From May, Rosetta will start to approach the comet as their orbits get closer together – at the moment, Rosetta is nine million km away from Comet 67P, by mid-September it will be just 10km.
Jet lag and night shifts disrupt hundreds of genes
Researchers from University of Surrey have found evidence to suggest that abnormal sleep patterns cause “profound disruption” to more than 1,000 genes, reported the Guardian .
The researchers believe that this disruption could be the reason why some people with jet lag can feel so unwell. Tests showed that hundreds of genes with activity that would normally rise and fall on a daily basis lost their rhythm when someone had jet lag.
The study involved 22 men and women aged between 22 and 29 who stayed at a centre where the lighting was controlled to transform a normal 24-hour day into a 28-hour day.
All of the participants’ sleep-wake cycles were shifted by 12 hours by the third day of the study, meaning they were completely out of sync with their body’s typical 24-hour clock.
"None of these people are sleep deprived. They get enough sleep. Our aim was to tease apart the effects of the body clock and the effects of sleep," said Simon Archer, a reader in chronobiology and first author of the study.
Blood samples taken from the participants on the first day showed that there were 1,396 genes that had activity which rose and fell based on a 24-hour cycle. However, by the third day, just 40 or so of those genes had kept their rhythms, and another 180 genes that normally kept a constant level of activity, began to rise and fall instead.
"If you desynchronise sleep from your body clock with jet lag or shift work, so many processes are affected, in terms of the timing of when things happen," said Archer. "It explains why you feel so bad when you're jetlagged or doing shift work.
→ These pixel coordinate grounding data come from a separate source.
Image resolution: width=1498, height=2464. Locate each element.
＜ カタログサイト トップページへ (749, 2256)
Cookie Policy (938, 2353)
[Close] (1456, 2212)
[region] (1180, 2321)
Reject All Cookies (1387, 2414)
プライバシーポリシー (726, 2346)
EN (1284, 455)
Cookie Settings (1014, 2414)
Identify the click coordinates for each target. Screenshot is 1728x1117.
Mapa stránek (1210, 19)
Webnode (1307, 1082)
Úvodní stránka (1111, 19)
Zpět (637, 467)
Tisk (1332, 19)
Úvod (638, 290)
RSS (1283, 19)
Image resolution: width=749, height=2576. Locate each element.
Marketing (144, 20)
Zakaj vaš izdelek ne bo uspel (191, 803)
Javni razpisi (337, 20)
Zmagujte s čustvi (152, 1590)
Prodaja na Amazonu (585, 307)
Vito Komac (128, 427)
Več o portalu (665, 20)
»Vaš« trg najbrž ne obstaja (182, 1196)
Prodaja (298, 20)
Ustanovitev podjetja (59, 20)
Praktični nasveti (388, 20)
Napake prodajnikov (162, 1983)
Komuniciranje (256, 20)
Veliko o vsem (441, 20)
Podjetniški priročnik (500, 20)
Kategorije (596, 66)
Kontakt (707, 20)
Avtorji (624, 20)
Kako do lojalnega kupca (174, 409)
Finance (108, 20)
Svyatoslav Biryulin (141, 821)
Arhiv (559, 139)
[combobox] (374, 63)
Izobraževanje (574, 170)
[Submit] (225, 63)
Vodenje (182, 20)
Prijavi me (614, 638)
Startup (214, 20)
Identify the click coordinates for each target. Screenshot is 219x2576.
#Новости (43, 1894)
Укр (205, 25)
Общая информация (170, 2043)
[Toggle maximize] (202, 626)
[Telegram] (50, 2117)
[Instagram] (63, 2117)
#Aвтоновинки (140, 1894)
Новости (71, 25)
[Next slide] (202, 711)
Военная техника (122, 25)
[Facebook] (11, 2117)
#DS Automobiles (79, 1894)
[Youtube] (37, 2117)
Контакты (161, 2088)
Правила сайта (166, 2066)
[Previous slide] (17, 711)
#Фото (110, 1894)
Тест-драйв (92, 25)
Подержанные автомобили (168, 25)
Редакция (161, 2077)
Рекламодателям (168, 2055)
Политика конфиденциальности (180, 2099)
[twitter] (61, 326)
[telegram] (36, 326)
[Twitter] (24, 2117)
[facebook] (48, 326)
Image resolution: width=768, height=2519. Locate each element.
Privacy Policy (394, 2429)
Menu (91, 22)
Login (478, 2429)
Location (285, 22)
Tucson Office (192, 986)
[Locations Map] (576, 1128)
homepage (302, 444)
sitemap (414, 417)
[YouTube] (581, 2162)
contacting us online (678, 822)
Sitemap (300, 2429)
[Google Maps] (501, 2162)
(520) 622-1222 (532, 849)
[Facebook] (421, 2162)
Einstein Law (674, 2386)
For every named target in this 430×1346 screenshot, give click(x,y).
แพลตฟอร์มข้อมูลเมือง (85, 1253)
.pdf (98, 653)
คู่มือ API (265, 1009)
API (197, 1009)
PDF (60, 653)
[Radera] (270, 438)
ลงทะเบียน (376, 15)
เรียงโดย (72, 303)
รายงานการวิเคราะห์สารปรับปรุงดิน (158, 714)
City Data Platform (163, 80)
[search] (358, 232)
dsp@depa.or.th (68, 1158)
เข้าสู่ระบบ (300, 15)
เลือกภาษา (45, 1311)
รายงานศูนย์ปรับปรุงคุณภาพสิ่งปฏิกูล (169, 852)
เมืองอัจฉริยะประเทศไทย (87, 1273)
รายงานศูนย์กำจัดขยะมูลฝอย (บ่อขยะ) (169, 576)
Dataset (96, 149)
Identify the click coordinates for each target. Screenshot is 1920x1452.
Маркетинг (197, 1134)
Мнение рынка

"Sleeping at the wrong time is bad for you. We know it has a massive effect on the temporal organisation of gene expression and that must link up with negative outcomes."
Japan to launch space debris net
Space debris is a big problem but finding a solution to remove all the junk left orbiting our planet – or at least some of it – has not been easy.
However, the Japanese space agency, JAXA, are planning to trial one idea next month – launching a large electromagnetic net into space, reported New Scientist .
They have teamed up with Nitto Seimo, a company that specialises in fishing equipment, to build a 700-metre-long mesh of aluminium and steel wires to collect drifting debris.
The net is attached to an uncrewed spacecraft and is fitted with sensors that look for light reflecting from small pieces of debris. Once detected, the spacecraft automatically aligns itself so it can attract the material towards the net.
The electrical current flowing through the wires creates an electromagnetic field that attracts the debris and pushes the net away from the Earth’s geomagnetic field.
Once the net has caught enough debris, the spacecraft will be ordered to slow down and de-orbit, destroying the debris, craft and net as they burn up in the Earth’s atmosphere.
New species of river dolphin is discovered
A new species of river dolphin has been discovered in the Araguaia river in Brazil – the first river dolphin species to be discovered since 1918, reported the BBC .
It is only the fifth known species of its kind in the world – and the researchers believe there are about 1000 of the dolphins living in the Araguaia river basin.